Gezi-Park-Proteste in Istanbul Prozess gegen angeblichen Umstürzler
Stand: 24.06.2019 12:40 Uhr
Mit akribischer Mühe versucht die Staatsanwaltschaft Istanbul zu beweisen, dass Kulturmäzen Kavala bei den Gezi-Park-Protesten 2013 versucht haben soll, die Regierung zu stürzten. Nun hat der Prozess begonnen.
Von Karin Senz, ARD-Studio Istanbul
657 Seiten Anklageschrift - die Staatsanwaltschaft Istanbul hat sich viel Arbeit gemacht, um zu zeigen, dass die Gezi-Park-Proteste vor sechs Jahren ein Umsturzversuch waren. Demonstranten hätten Polizisten Blumen geschenkt, heißt es da zum Beispiel, Frauen hätten ihren Partnern mit Sexentzug gedroht, wenn sie nicht mit auf den Taksim-Platz zur Demo kämen, ein deutscher Pianist habe ein Konzert gegeben.
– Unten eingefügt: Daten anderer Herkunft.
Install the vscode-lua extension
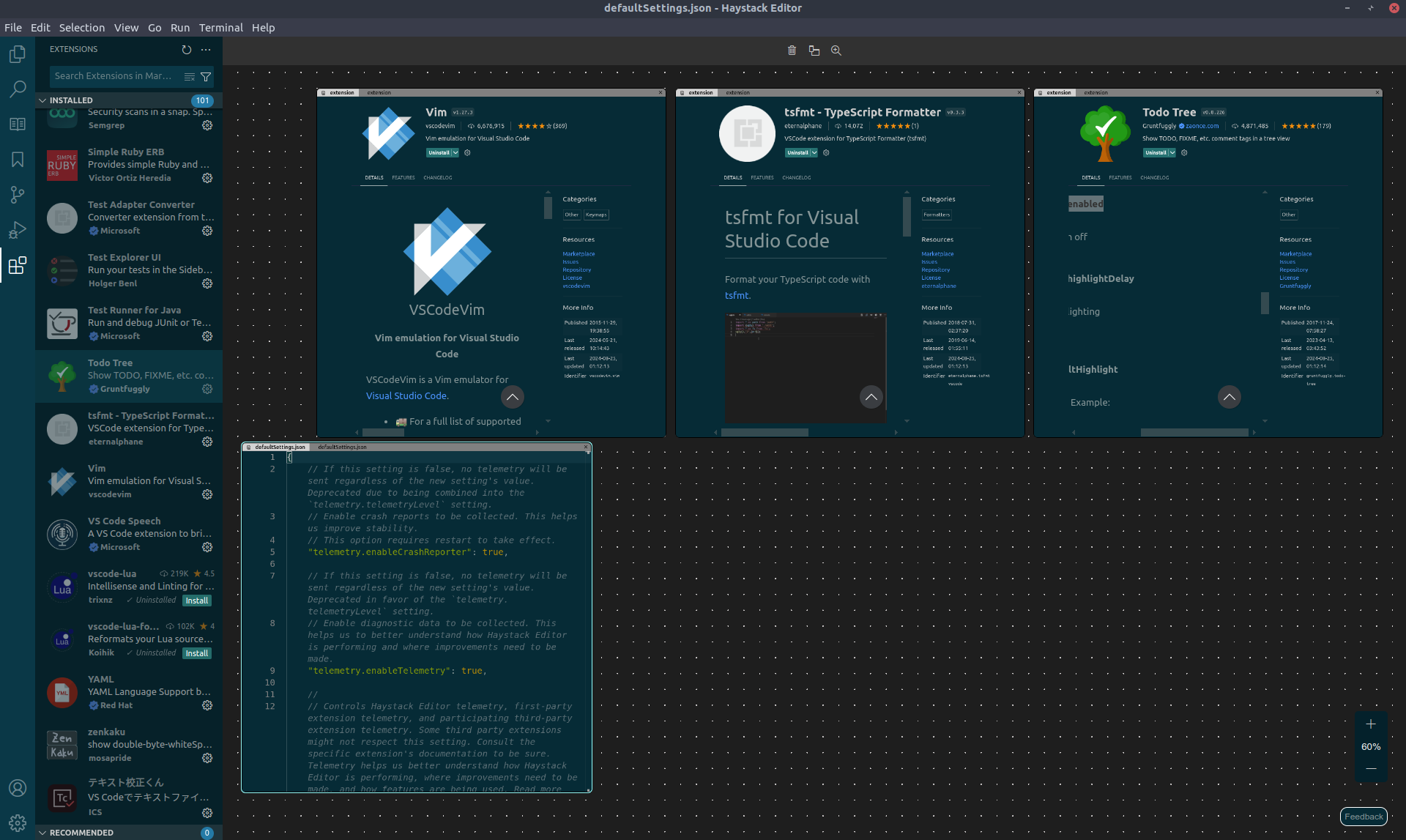1406x840 pixels. pos(196,601)
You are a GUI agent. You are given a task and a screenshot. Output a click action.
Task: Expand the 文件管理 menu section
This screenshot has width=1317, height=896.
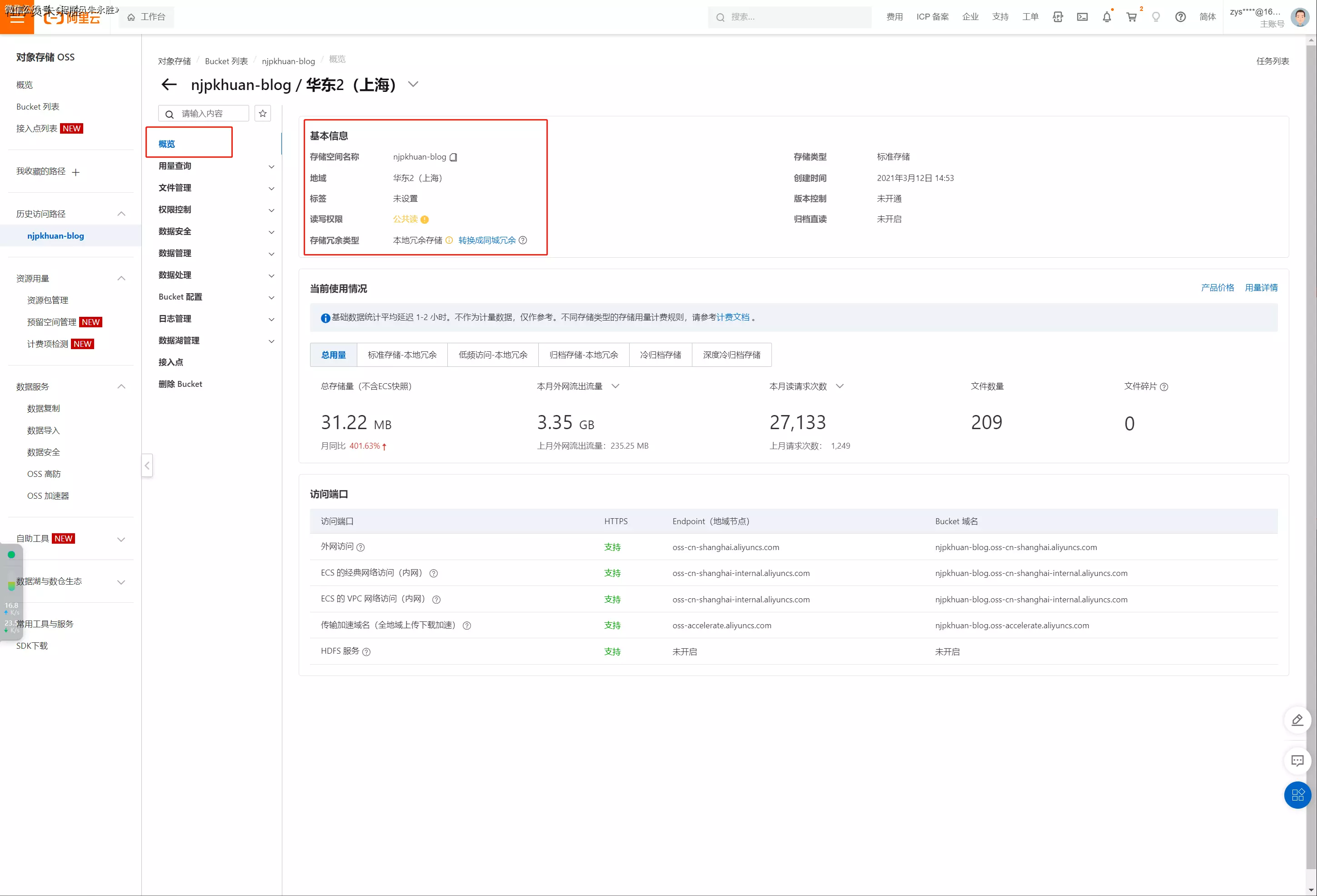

Prozessbeginn in Instanbul gegen 16 Angeklagte
tagesschau 14:00 Uhr, 24.06.2019, Katharina Willinger, ARD Istanbul
Roth: "Woodstock in Istanbul"
Für die Bundestagsvizepräsidenten und Grünen-Abgeordnete Claudia Roth ist das alles nur absurd: "Gezi war doch kein Umsturz. Die Gezi-Park-Bewegung ist entstanden, weil es viele Menschen gab, die Bäume in der Mitte von Istanbul retten wollten." In Deutschland nenne man das aktive Zivilgesellschaft. "Das war ein bisschen Woodstock mitten in Istanbul. Das ist doch kein Putsch." Als Präsident Recep Tayyip Erdogan die Gezi-Park-Proteste 2013 nach mehreren Wochen niedergeschlagen ließ, war sie selbst dabei in Istanbul.
Roth kommt regelmäßig in die Türkei, auch jetzt zum Prozessauftakt. Der dürfe nicht wegen der Berichterstattung über die Bürgermeisterwahl in Istanbul untergehen. Osman Kavala sei schließlich ein international anerkannter Kulturmäzen und Gesprächspartner für europäische Regierungschefs, wie auch für Kanzlerin Angela Merkel.
"Wir wissen jetzt definitiv, dass wir abgehört werden"
In der Anklageschrift findet sich auch ein Treffen Kavalas mit einem deutschen Diplomaten samt Foto - eigentlich ein No-Go. Und auch deutsche Stiftungen und Organisationen in der Türkei sind erwähnt. Das Goethe-Institut beispielsweise arbeitet bei mehreren Projekten mit Kavala und seiner Stiftung Anadolu Kultur zusammen. Nach der Anklageschrift war dem Institutsleiter Reimar Volker klar: "Wir wissen jetzt definitiv, dass wir abgehört werden."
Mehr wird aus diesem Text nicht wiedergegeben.